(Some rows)
◆ ◆ ◆ ◆

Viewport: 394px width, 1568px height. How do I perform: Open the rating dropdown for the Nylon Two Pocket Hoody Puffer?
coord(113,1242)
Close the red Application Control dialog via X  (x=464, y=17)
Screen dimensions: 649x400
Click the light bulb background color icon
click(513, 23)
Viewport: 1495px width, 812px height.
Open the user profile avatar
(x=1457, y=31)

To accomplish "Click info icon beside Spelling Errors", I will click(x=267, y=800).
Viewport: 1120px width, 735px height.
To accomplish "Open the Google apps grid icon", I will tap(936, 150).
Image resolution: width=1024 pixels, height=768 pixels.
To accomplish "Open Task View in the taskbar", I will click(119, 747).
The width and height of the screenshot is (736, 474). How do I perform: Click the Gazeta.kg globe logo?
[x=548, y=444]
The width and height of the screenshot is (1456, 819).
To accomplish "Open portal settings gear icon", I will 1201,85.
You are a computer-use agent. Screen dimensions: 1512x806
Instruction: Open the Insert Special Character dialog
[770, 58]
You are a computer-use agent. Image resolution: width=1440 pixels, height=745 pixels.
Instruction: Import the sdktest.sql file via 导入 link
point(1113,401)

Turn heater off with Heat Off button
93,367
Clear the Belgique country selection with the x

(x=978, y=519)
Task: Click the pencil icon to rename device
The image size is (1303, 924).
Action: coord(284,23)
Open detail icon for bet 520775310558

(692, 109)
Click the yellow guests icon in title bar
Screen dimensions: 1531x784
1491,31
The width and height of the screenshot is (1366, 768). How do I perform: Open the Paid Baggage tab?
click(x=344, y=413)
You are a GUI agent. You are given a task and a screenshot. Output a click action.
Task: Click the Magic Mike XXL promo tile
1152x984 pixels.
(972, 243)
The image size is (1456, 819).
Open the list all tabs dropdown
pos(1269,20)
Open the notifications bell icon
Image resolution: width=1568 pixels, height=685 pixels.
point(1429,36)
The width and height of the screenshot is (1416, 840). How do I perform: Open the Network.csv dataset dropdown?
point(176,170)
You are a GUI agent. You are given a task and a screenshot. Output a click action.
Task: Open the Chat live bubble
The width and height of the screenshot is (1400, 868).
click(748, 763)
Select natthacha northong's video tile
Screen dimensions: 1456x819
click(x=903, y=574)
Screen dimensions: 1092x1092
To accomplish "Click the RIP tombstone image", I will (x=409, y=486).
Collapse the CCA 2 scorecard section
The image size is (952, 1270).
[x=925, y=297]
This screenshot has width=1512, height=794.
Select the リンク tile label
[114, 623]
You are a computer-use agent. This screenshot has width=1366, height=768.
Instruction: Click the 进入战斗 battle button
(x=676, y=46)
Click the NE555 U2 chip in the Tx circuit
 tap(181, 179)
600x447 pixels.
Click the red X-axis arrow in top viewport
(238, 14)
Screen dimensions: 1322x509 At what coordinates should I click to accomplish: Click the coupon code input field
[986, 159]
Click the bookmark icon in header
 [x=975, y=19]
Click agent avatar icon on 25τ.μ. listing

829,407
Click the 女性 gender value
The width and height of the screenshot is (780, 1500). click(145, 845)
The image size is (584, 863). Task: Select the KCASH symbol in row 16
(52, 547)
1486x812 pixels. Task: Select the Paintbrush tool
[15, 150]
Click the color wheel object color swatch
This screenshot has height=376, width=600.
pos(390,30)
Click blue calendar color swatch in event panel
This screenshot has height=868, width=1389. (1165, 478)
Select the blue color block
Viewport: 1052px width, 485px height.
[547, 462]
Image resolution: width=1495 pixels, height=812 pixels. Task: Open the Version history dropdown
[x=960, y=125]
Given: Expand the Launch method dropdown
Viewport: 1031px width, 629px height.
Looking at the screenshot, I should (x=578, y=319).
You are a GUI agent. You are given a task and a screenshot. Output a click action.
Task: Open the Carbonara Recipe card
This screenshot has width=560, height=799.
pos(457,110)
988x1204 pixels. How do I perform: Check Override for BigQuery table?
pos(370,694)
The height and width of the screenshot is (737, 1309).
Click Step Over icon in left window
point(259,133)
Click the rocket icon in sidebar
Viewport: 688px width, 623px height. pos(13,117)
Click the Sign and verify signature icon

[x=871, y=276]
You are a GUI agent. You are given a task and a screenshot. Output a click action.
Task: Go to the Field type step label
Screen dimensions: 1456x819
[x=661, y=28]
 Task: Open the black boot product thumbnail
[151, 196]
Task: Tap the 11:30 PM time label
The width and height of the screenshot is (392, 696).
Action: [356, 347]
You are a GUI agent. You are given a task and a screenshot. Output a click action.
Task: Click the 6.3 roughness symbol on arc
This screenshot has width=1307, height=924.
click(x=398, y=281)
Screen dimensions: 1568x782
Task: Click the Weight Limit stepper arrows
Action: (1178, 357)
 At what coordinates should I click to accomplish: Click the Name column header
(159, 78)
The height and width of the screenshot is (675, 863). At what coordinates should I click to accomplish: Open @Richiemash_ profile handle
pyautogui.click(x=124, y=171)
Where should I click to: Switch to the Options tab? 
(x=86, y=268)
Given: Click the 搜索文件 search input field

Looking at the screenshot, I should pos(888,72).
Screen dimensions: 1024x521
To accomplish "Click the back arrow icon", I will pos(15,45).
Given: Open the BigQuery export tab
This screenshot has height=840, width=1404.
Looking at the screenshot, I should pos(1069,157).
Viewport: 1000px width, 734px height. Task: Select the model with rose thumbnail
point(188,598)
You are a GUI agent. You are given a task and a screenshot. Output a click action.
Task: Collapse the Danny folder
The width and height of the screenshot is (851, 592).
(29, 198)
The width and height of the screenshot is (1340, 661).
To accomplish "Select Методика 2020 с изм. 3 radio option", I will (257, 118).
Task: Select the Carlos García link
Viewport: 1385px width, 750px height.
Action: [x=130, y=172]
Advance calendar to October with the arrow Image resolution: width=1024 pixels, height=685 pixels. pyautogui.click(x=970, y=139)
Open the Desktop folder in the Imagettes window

◆ ◆ ◆ ◆

Quote the stretch from the line containing "Advance calendar to" through the end of the rows, both ends included, with nothing changed.

Advance calendar to October with the arrow Image resolution: width=1024 pixels, height=685 pixels. pyautogui.click(x=970, y=139)
Open the Desktop folder in the Imagettes window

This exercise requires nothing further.